The source said a faulty water pump at the Kalinin nuclear plant in the Tver region was not replaced.
He said he witnessed the failure of a pump at the station's new Reactor Unit 3, which occurred because of a lack of lubricating oil while the unit was under construction in 2004 and 2005.
Instead of replacing it, the management did the paperwork to suggest a new pump had been acquired and installed. In reality, he said, the damaged pump was simply removed, driven around the site and reinstalled.
Water pump failure was a key cause of the Fukushima nuclear disaster.
The source, who says he worked on the construction of the Kalinin and other power plants between 2003 and 2007, would only speak anonymously and was unable to provide documentary proof of his story.
Rosatom said it could not comment on the individual case, but said it has a hotline on which anyone can report allegations of corruption within the company. A spokesman offered to pass the allegations on to the department that verifies such claims.
"Rosatom is very often accused of corruption by those who for one reason or another have failed to make it through the procedure for a tender or have lost because of inflated prices," a spokesman said.
But while Rosatom blames unscrupulous business partners, environmentalists say a lack of oversight makes it impossible to tell whether the firm is telling the truth.
Vladimir Slivyak, co-chairman of the EcoDefense environmental group, said the story from Mayak tallied with rumors that have been coming out of the industry for years.
"The biggest problem seems to be with new construction," he said. "That's where the greatest opportunities for pocketing money are."
"It's almost impossible for us to verify what is going on; perhaps it is simply a business dispute. But without an independent watchdog it is impossible to tell."
The nuclear industry is technically overseen by a department of Rostekhnadzor, the Federal Service for Environmental, Technological and Atomic Inspection. But environmentalists say it has lost its teeth since being subsumed into the Natural Resources and Environment Ministry in 2008.
"Formally, they are responsible for ensuring safety. In practice, Rosatom is essentially self-regulating," Slivyak said. "And that's the main problem."
A report produced by Transparency International and EcoDefense in November found multiple violations of procurement standards in 40 percent of 200 procurement deals studied, and found the company's practices were effectively unregulated.
Rosatom at the time rejected the findings.
Bulat Nigmatulin, a former deputy atomic energy minister who has long positioned himself as a critic of the current Rosatom management, said only an independent inquiry could settle the matter.

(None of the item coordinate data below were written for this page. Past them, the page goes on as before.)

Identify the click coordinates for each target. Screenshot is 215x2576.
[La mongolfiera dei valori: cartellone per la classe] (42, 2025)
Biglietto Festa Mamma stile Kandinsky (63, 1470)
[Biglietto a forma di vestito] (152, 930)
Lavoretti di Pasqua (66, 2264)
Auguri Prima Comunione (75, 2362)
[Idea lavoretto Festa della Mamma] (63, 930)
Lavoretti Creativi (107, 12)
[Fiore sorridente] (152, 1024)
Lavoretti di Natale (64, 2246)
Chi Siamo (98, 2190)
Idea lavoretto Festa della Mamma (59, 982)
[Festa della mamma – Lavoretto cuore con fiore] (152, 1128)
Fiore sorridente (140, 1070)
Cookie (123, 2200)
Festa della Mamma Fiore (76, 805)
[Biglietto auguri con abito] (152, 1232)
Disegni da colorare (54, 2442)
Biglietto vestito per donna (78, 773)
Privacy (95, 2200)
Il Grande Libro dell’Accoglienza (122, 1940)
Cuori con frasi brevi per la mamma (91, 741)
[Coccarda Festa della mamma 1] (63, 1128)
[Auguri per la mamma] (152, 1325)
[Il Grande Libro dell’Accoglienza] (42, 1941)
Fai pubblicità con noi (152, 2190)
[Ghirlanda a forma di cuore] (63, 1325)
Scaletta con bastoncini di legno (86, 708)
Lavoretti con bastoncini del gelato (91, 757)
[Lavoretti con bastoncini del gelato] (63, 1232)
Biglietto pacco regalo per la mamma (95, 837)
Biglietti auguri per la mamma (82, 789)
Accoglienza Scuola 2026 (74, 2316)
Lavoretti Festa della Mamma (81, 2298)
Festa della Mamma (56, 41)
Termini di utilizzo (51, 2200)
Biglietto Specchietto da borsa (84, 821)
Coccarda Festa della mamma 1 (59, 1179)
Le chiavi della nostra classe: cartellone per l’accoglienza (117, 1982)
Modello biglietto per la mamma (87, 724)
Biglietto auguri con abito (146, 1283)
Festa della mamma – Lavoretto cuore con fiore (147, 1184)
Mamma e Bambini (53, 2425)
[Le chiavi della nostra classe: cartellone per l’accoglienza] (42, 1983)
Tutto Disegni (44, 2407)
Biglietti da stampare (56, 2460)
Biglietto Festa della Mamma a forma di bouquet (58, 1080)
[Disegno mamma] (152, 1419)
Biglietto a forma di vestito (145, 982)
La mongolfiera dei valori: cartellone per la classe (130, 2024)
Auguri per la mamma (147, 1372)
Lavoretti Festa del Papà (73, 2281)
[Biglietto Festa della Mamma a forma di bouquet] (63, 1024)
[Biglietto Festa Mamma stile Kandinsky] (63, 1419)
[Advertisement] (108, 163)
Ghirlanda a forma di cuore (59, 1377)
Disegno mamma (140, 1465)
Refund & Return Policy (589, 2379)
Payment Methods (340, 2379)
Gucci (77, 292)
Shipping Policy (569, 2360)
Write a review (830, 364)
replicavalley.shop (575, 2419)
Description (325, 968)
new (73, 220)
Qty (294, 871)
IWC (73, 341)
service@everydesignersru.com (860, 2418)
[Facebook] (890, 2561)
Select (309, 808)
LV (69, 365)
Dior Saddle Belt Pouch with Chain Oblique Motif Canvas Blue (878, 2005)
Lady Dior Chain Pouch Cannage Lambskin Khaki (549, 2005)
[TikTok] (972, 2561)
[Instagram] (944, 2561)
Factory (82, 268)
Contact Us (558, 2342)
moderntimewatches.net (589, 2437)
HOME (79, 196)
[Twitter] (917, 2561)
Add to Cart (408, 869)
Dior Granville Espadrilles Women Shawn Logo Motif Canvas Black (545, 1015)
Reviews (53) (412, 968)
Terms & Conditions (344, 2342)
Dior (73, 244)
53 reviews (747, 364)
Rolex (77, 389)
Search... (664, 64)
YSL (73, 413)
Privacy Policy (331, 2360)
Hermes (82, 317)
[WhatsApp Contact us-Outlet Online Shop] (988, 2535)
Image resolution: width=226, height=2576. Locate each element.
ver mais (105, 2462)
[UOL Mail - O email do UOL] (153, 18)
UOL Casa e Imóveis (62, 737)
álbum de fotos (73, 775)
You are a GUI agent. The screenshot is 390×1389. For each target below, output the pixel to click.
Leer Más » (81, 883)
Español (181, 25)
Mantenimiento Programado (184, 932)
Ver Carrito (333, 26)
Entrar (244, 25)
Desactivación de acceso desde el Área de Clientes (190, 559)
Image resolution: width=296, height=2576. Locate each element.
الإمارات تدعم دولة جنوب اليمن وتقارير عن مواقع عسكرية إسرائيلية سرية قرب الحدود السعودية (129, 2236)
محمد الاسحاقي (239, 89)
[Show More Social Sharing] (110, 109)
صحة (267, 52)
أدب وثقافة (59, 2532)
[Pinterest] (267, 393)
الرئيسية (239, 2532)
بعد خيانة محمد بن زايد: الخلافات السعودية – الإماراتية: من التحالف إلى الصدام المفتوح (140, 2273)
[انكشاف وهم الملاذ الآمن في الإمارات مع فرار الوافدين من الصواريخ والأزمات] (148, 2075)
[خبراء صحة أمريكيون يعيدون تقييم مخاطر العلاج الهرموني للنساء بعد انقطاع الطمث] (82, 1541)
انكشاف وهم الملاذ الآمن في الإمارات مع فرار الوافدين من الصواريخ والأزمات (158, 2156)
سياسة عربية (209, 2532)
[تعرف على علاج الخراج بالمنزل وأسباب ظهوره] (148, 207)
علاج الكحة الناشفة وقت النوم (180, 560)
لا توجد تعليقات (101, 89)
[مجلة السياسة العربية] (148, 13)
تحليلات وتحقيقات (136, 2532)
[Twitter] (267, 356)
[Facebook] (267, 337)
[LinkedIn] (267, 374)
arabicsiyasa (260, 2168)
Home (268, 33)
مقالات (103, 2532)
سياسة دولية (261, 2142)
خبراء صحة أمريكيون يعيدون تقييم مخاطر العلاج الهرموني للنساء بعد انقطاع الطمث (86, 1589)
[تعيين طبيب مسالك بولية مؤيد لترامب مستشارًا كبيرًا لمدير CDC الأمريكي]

"It could be nothing; but the problem is, at the moment, we only have Rosatom's word for it," he said. "There should be a public commission, including members of Federal Service for Environmental, Technological and Atomic Inspection and the FSB, to investigate the claims. And if they find any evidence of wrongdoing, there should be criminal prosecution," he said by telephone.
"If the commission found nothing, then I would believe them. But the main thing is that everything should be public," he said.